All the waiting rooms in the new building are separated from the offices by doors that can only be opened electronically by staff who have special fobs that allow entry into  the labyrinth of offices beyond them.  Sometimes the electronic doors work.  Sometimes they don’t. They refuse to open for about 30 minutes each day.   The doors that won’t open vary.  It is intermittent.  It happens daily. No one can figure it out. When it happens, we have to take circuitous routes through other doors so we can get to our offices.

One consistent problem is static. Because of all the locked doors and their metal openers, we employees get repetitive shocks every time we walk down the carpeted halls and touch the metal door mechanisms  to open them.   The shocks are painful. I suppose the low humidity in the building accounts for this, but it sure is annoying.  I have to ground my body by touching the wooden door, and the then touching the metal opener. Sometimes I am in a hurry and I forget. Then I get a shock.  It is tiresome.

Tell about some “interesting ” work environments you have had.

Cold Snap, Hot Jokes

The wind chill advisory is scheduled to expire today at 11:00 am. It is still only going to be in the single digits the rest of the week, though, so no big warming trend.

I thought this would be a good day for jokes about the cold. I will start:

Two friends meet on the street    “It sure was cold this morning.” “How cold was it?”  I’m not sure, but I saw a lawyer with his hands in his own  pockets!”

You get the idea. Tell some cold weather jokes.

 

Hoarding Grapenuts

I am ashamed to admit it. This weekend I bought a box of Grapenuts when I didn’t need it.  I was hoarding.  It is all the fault of a recent news story that the Post company was having a hard time keeping up with demand for Grapenuts.  People are apparently snarfing them down at an increased rate due to staying home so much.  There is only one manufacturing plant for the cereal. It seems to require specialized manufacturing equipment on which the the Post company has a patent.  There have apparently been Grape nut shortages across the country,  and people are upset.

I don’t eat much cold cereal, but Grapenuts with milk and some golden raisins or currants are a big comfort food for me.  I shudder at the lurid colors of the cereals I ate as a child at the urging of commercials on Saturday  morning.

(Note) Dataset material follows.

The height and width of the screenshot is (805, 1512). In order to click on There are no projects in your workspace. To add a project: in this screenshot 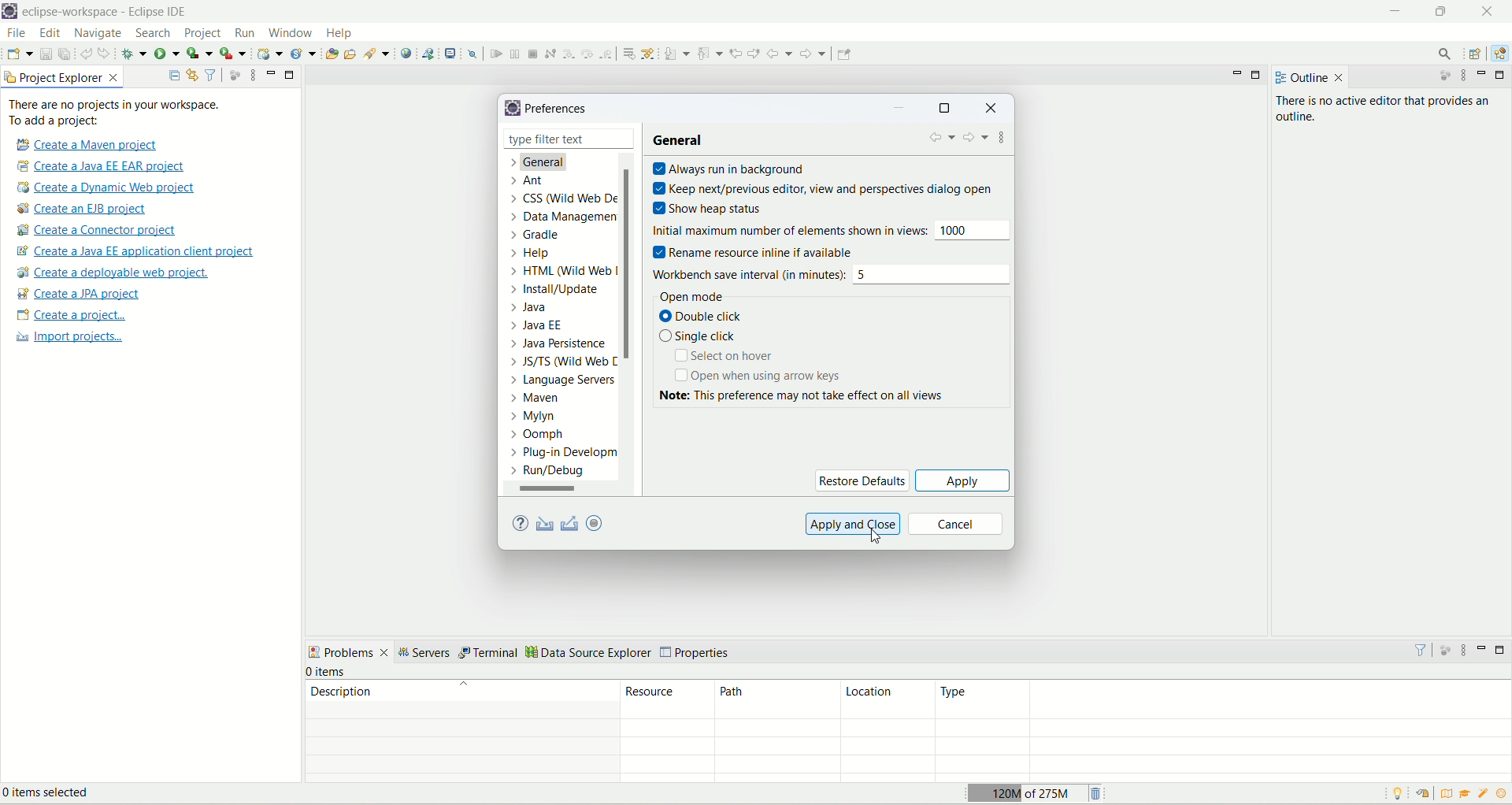, I will do `click(115, 113)`.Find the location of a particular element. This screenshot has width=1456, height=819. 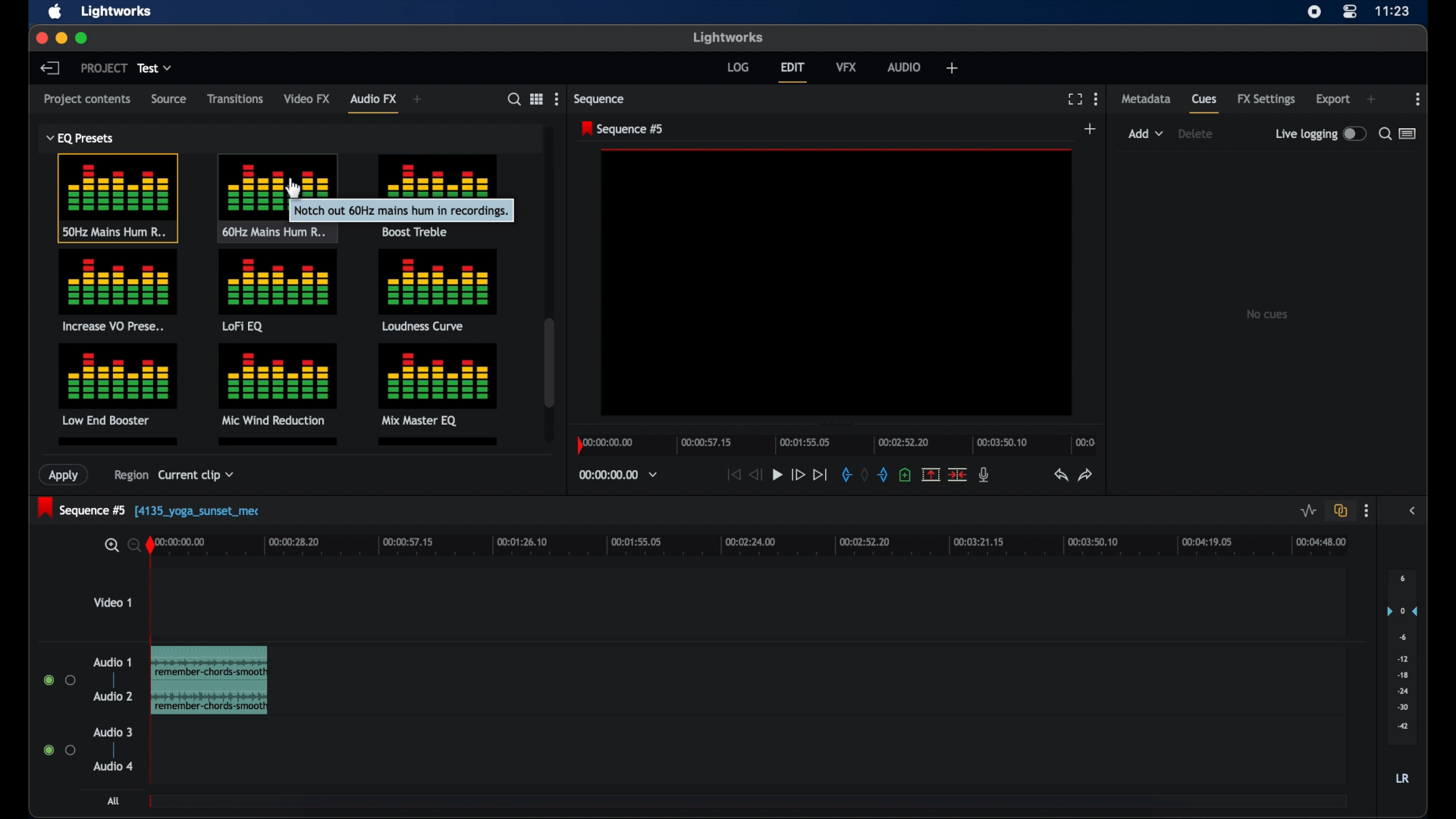

live logging is located at coordinates (1319, 134).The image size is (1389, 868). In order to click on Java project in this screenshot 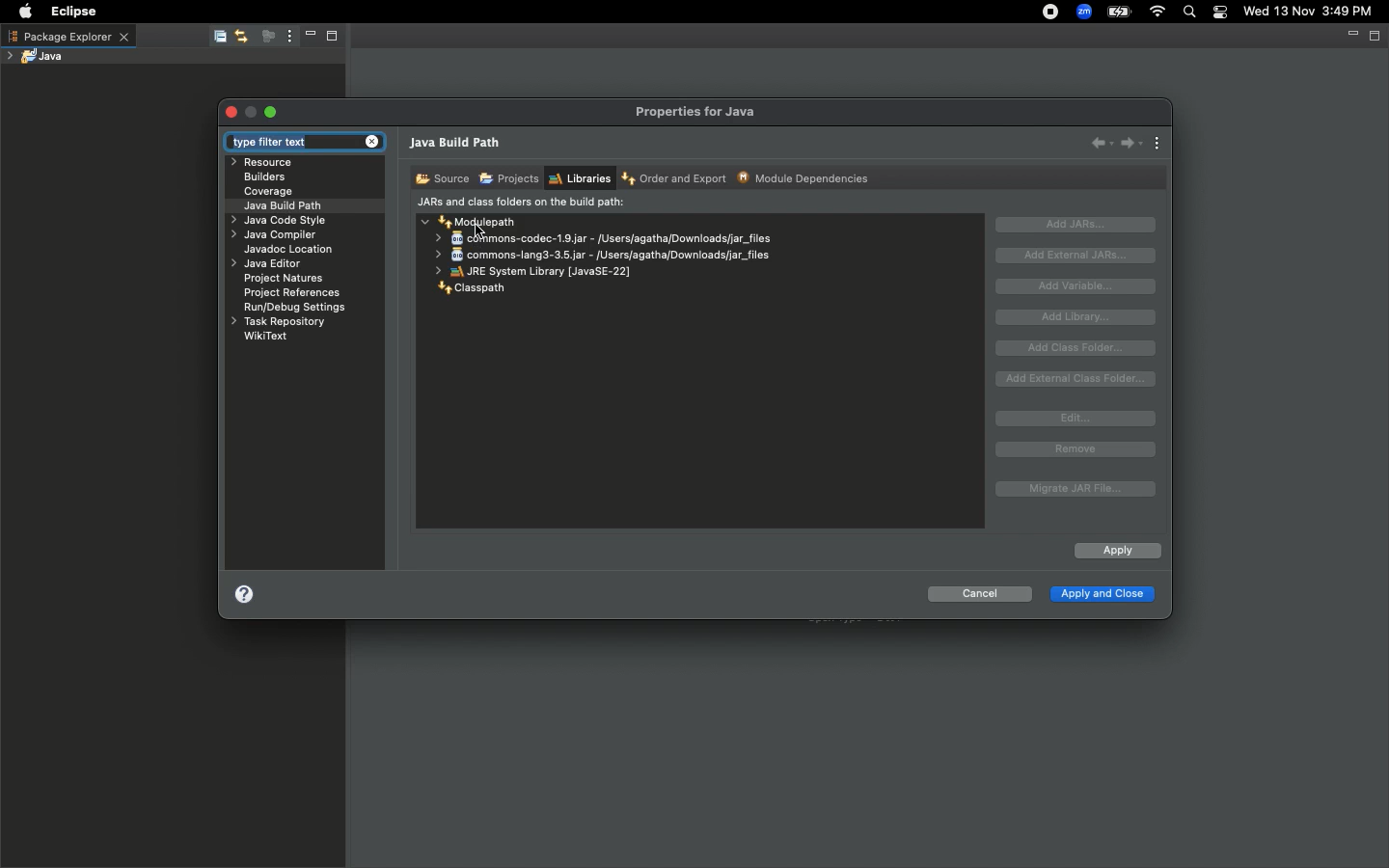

What were your favorite cereals as a child?  What would you hoard if you thought there might be a shortage?

Hunkering Down

It is supposed to get bitterly cold here this weekend. Husband and I bought all the groceries we imagined needing for Saturday and Sunday on Friday night,  and plan to hunker down, going out only on Sunday morning when we have to sing in the church choir.  If there were more of us we would stay home, but a six voice choir can’t function with two missing members.

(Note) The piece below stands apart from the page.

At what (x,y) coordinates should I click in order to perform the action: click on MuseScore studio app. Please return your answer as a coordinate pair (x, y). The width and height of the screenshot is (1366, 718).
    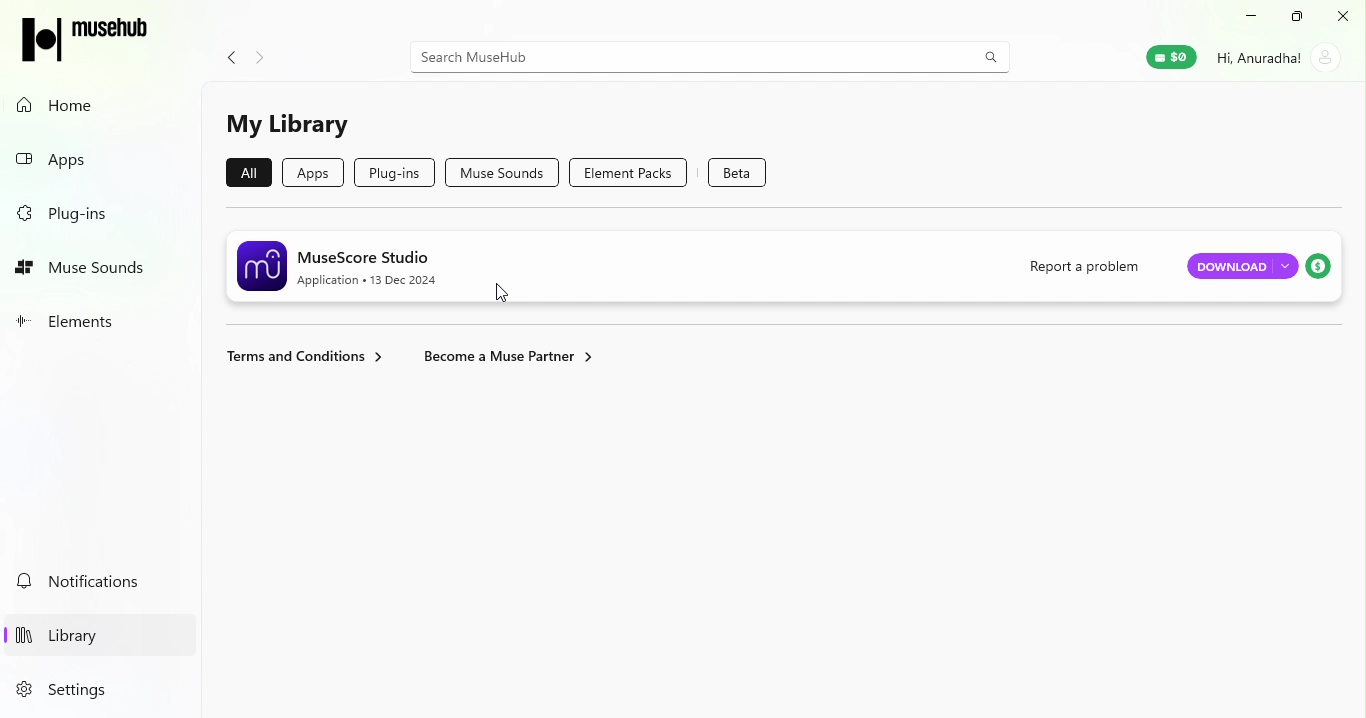
    Looking at the image, I should click on (617, 263).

We have all been isolated for the last ten months, but there is something strangely satisfying being at home because of the weather. Snow days are wonderful,  in my memory.  It is when my mother made waffles from scratch.

What are some of your favorite snow  day or bad weather day memories? How do you like to “Hunker down”?

 

Weird Food

Husband’s parents both grew up in eastern Ohio on the the border with Pennsylvania and West Virginia.  He grew up eating far different foods than I did.

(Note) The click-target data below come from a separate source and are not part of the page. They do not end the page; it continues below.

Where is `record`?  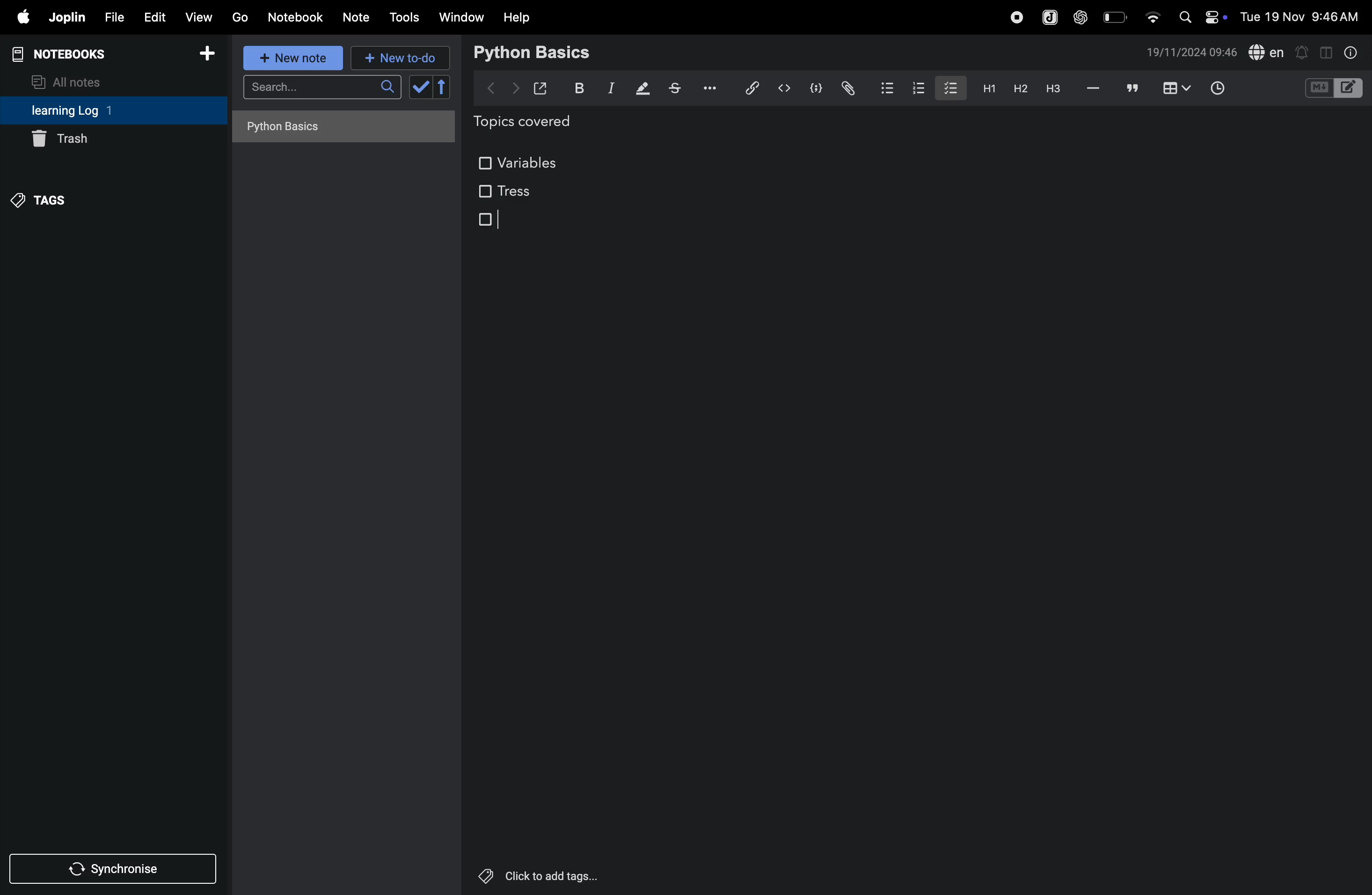 record is located at coordinates (1016, 15).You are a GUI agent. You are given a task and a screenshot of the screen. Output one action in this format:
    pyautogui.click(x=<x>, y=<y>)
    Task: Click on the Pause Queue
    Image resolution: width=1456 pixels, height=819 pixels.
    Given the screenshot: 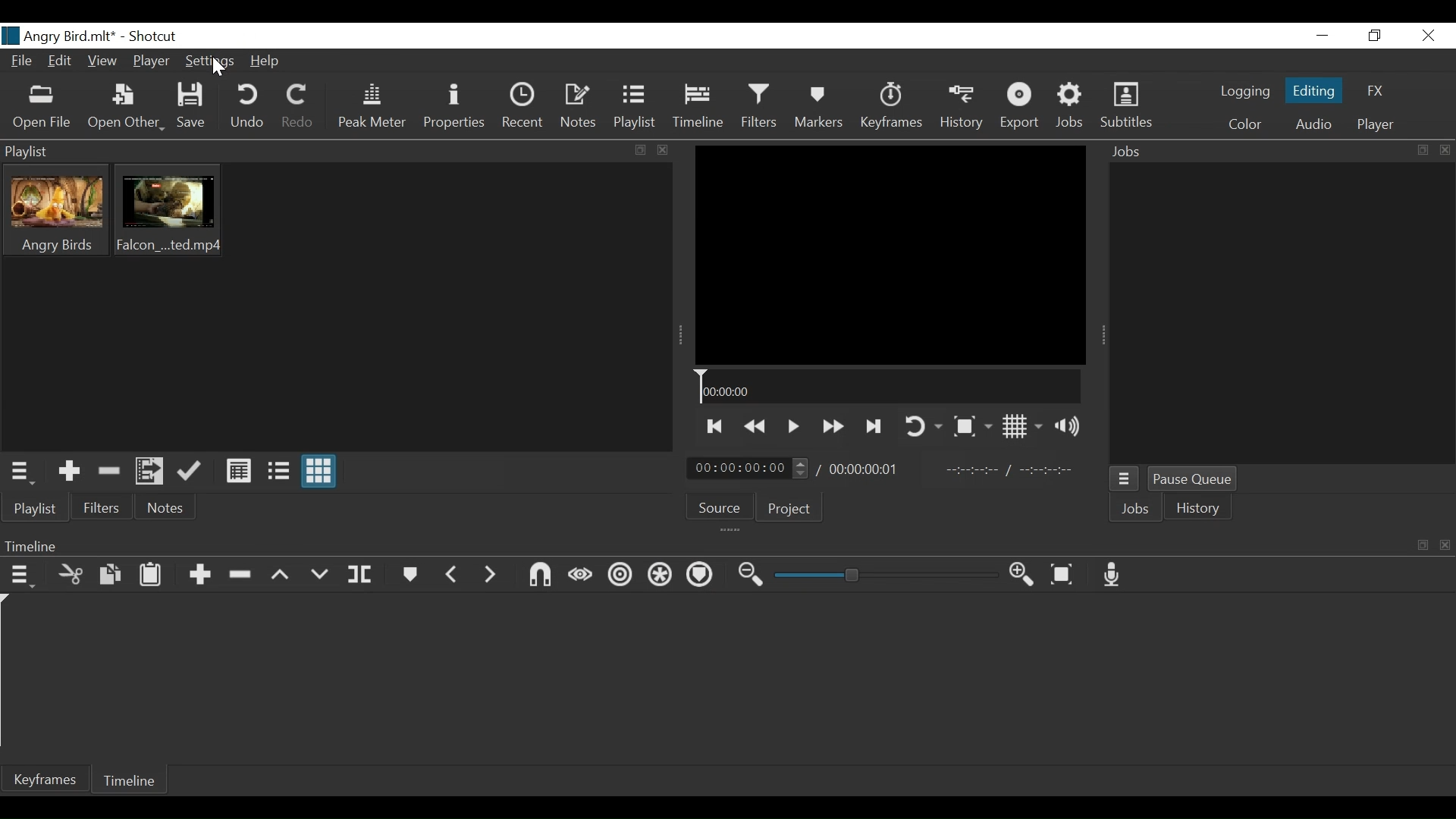 What is the action you would take?
    pyautogui.click(x=1194, y=480)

Husband loves mush, especially cornmeal mush and grits. His mother served it to him for breakfast. He doesn’t object if Cream of Wheat, Cream of Rice, or  Maltomeal are on the menu, either.  I can sometimes eat polenta, but the others are a real challenge. I think it is a texture issue on my part.

Last weekend, Husband made Scrapple, a Pennsylvania favorite, and his ultimate treat, since it combines cornmeal mush with pork. He used Julia Child’s recipe ( Who would have imagined she had a Scrapple recipe??) It is sort of yellowish brown. You can see it in the header photo.  After it was baked and cooled,  he sprinkled slices of  it with cornmeal, fried them, and ate them with blueberry syrup. I just stay out of the kitchen when he gets it out. It is too weird for me.

What is the oddest food you have ever been served? What do you eat that others won’t eat? What food have you come to like that you never imagined you would?